Le vice de forme dont est atteinte l’assignation a nécessairement fait grief à l’appelant, qui ne s’est pas présenté devant la juridiction du fond sans pouvoir mesurer la portée de cette non comparution et qui n’a pas été mis à même de pouvoir articuler une défense. Il convient en conséquence de faire droit à la demande tendant à voir annuler l’assignation, cette annulation emportant celle de la décision rendue subséquemment.
Si l’article 562 du code de procédure civile dispose que la dévolution s’opère pour le tout lorsque l’appel tend à l’annulation du jugement, il est de droit que lorsque la demande d’annulation est motivée par l’irrégularité de l’acte introductif d’instance, la cour d’appel ne peut qu’annuler le jugement subséquent et renvoyer les parties à mieux se pourvoir, à l’exception du cas ou l’appelant a déposé des conclusions au fond qui ne sont pas subsidiaires (civ. 2° – 25 mai 2000, 12 juin 2001, 14 octobre 2004).
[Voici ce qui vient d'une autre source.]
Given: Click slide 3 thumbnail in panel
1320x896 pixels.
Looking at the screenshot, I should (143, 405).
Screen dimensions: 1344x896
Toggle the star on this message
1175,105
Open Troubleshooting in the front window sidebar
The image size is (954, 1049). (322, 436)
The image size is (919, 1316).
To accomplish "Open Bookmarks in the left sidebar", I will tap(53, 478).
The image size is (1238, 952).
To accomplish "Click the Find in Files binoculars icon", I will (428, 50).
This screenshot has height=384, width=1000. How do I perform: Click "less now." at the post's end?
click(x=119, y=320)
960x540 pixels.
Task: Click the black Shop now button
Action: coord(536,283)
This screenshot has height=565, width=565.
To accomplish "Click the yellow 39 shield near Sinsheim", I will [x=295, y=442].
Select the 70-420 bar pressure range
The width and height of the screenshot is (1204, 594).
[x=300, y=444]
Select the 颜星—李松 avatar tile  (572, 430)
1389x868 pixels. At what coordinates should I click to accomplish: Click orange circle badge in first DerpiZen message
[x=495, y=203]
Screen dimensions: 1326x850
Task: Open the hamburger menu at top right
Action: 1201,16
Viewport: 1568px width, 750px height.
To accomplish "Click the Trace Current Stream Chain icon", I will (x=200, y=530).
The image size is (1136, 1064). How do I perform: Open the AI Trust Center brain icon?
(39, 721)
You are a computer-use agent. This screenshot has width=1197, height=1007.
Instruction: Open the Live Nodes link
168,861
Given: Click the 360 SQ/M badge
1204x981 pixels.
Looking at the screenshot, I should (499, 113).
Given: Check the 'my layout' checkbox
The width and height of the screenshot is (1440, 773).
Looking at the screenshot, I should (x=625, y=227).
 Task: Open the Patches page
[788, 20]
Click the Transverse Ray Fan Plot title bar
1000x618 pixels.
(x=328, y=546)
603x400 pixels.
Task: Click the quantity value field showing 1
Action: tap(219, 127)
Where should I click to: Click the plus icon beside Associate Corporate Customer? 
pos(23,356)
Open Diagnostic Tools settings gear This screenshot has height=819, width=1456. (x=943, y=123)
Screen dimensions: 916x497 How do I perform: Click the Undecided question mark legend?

Or en l’espèce, l’appelant n’a conclu au fond qu’à titre subsidiaire.
Il s’ensuit que la cour ne peut examiner le fond et doit renvoyer les parties à mieux se pourvoir.
L’équité conduit la cour à dire n’y avoir lieu à application de l’article 700 du code de procédure civile en l’espèce.
PAR CES MOTIFS La cour, statuant par arrêt contradictoire, après débats publics,
PRONONCE l’annulation de l’assignation délivrée le 8 décembre 2014 à M. X Y,
PRONONCE l’annulation subséquente du jugement rendu le 5 février 2015 par le tribunal d’instance de Colmar,
RENVOIE les parties à mieux se pourvoir,
DIT n’y avoir lieu à application de l’article 700 du code de procédure civile ;
CONDAMNE la CCM A B aux dépens de première instance et d’appel.